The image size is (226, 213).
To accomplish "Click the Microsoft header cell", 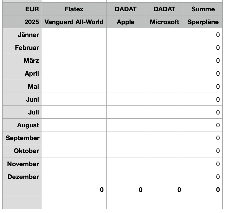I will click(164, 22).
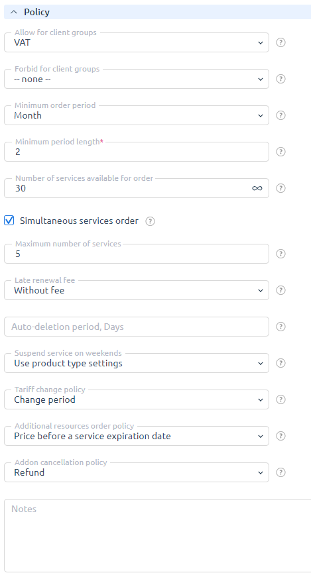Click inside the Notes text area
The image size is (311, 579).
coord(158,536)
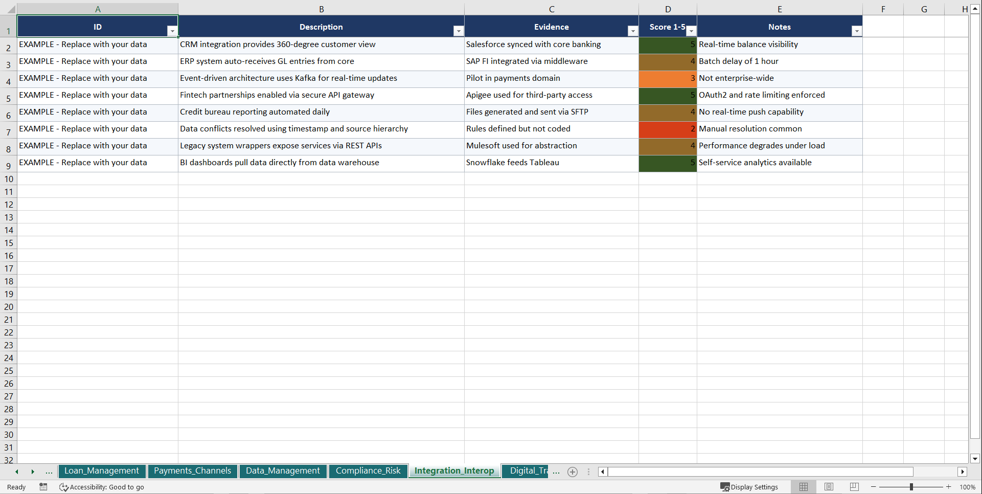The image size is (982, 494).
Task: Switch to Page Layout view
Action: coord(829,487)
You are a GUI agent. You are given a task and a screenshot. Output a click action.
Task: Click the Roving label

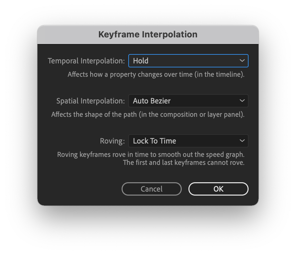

*****

# [THE PROBLEM]
Please copy the stretch of the records from the line containing "You are a GUI" through the end of the records, renaming "screenshot" as "screen capture" and keeping everything else the same. Leave the pictures out of your answer.

# [ANSWER TO THE EXERCISE]
You are a GUI agent. You are given a task and a screen capture. Output a click action.
Task: Click the Roving label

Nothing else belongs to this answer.